= WORK ORDER =
Go to the line that contains "Instruction: Click the" in the records below and repeat it, and each line after it, exactly through the end, omitting pictures.

= SUPPLIED DATA =

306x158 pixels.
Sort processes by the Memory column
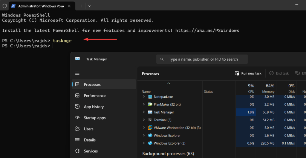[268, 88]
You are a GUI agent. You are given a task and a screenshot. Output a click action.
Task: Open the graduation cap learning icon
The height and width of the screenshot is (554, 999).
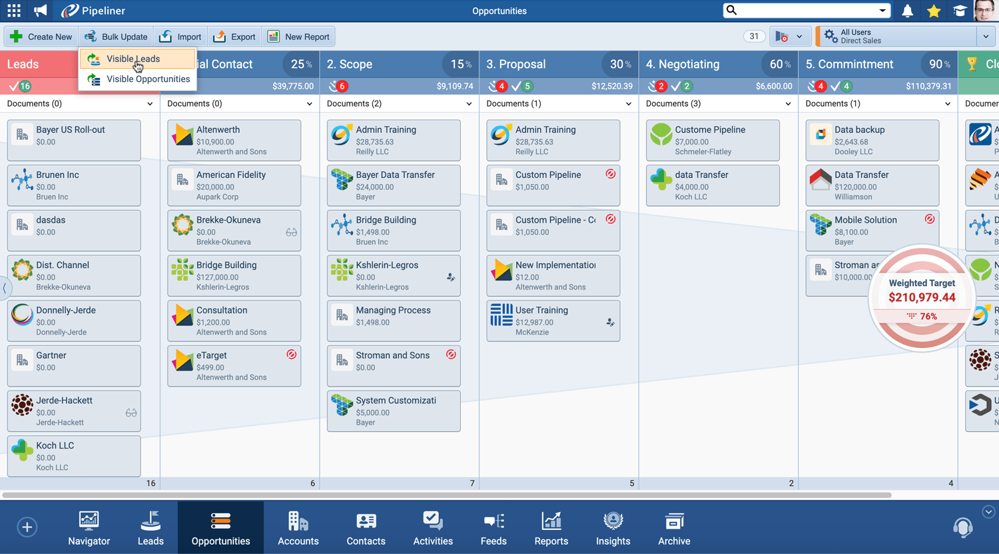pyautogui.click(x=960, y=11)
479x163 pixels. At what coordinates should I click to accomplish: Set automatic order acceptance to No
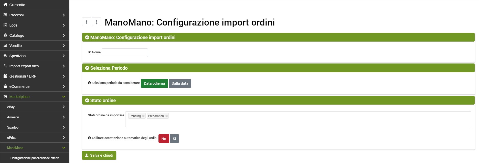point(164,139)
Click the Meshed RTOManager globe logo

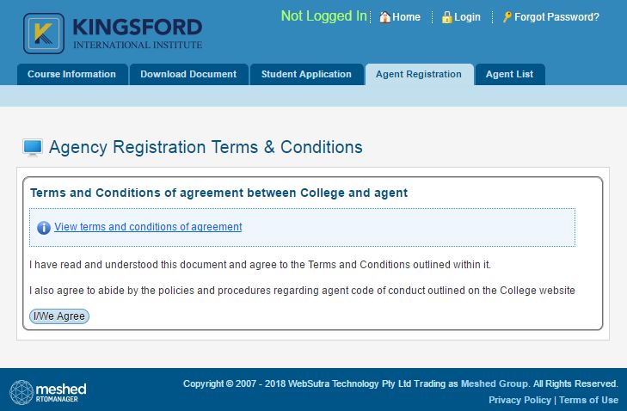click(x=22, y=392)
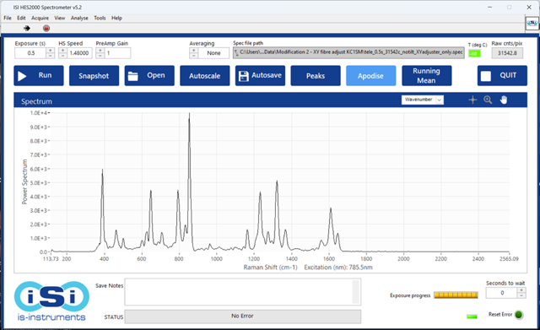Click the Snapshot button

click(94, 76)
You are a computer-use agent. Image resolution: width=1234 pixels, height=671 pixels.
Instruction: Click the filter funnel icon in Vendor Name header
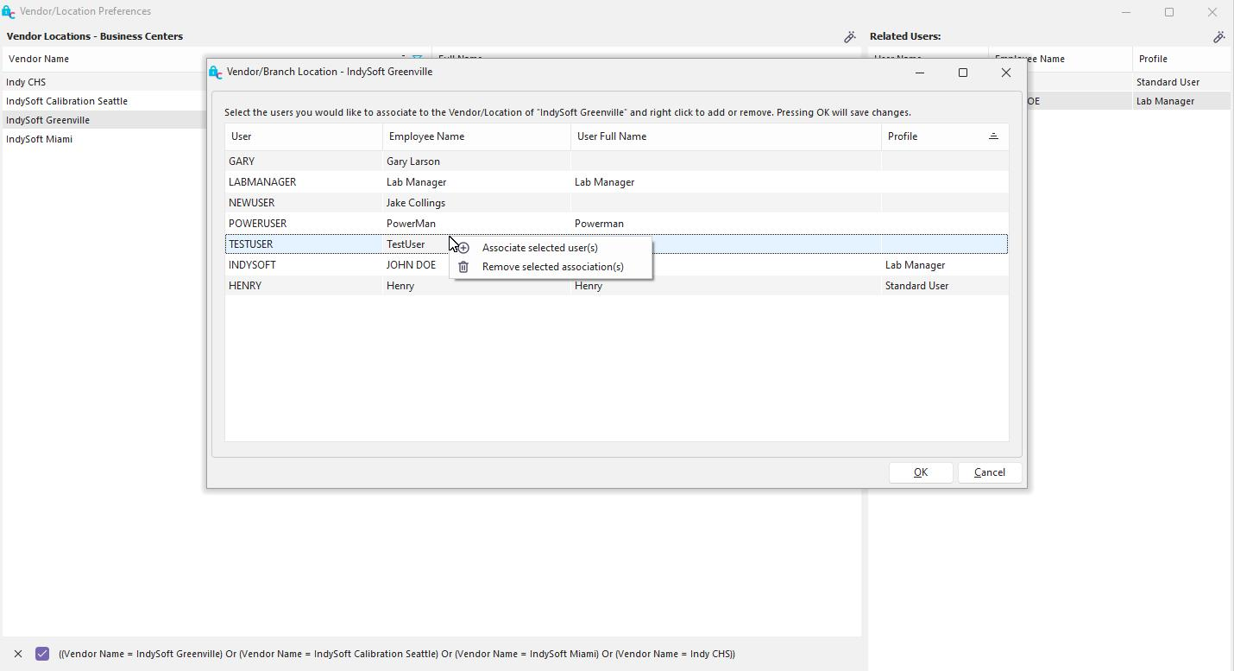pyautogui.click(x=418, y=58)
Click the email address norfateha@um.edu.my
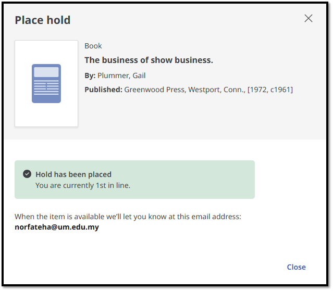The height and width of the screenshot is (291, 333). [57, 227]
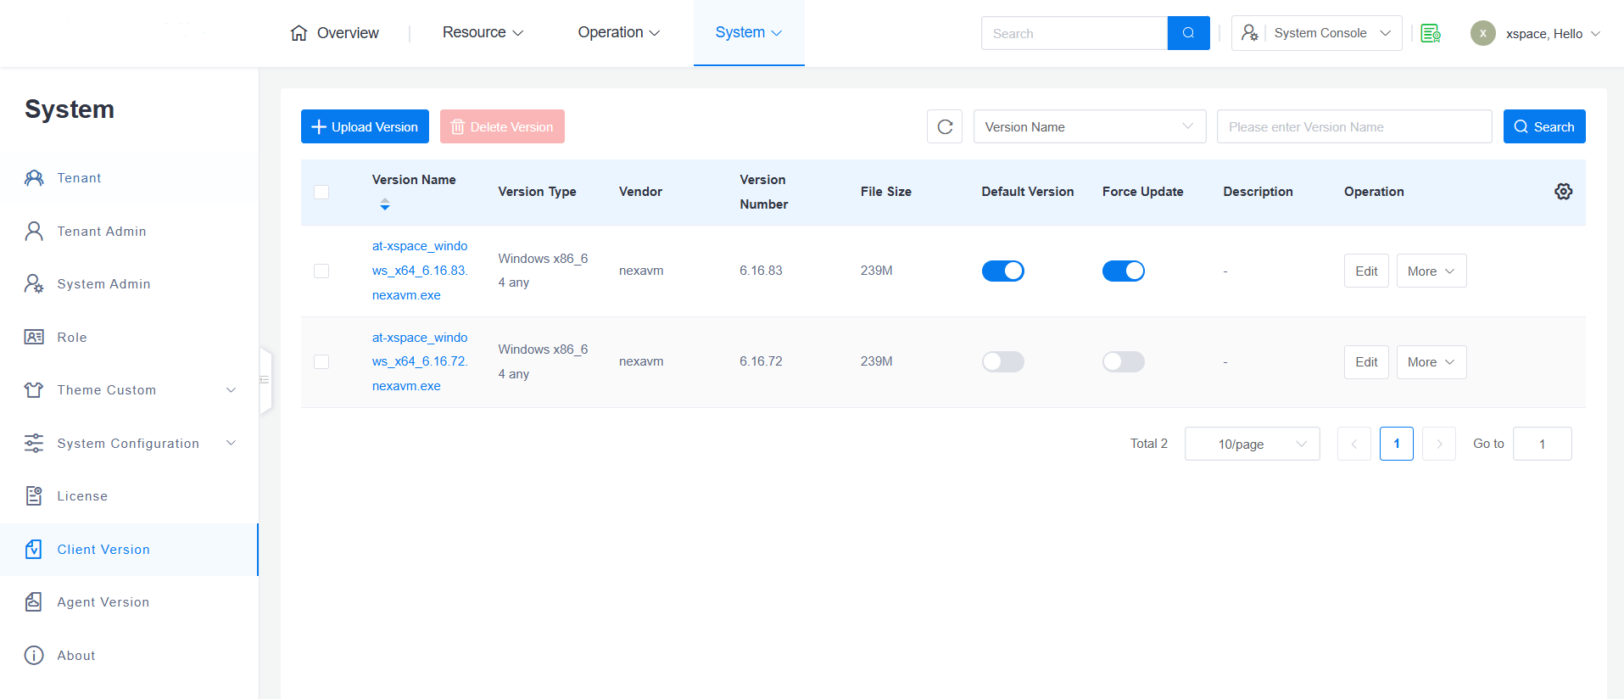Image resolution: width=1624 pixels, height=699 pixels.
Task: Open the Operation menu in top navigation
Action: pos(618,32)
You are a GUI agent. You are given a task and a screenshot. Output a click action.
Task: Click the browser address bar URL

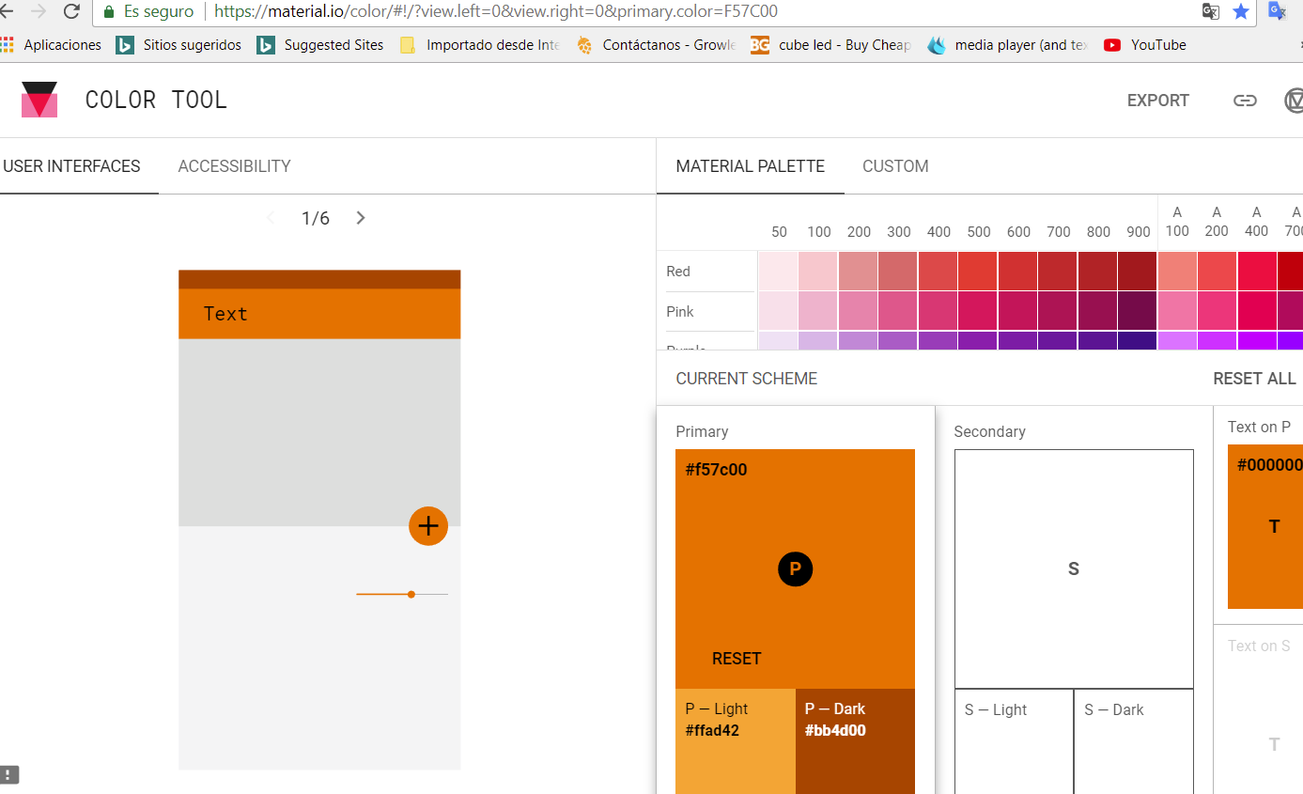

= EXERCISE RESPONSE =
Instruction: Click the filter funnel icon in Vendor Name header
pyautogui.click(x=418, y=58)
Click the email address norfateha@um.edu.my
The height and width of the screenshot is (291, 333). [57, 227]
Image resolution: width=1624 pixels, height=699 pixels.
Task: Open the Operation menu in top navigation
Action: pos(618,32)
You are a GUI agent. You are given a task and a screenshot. Output a click action.
Task: Click the browser address bar URL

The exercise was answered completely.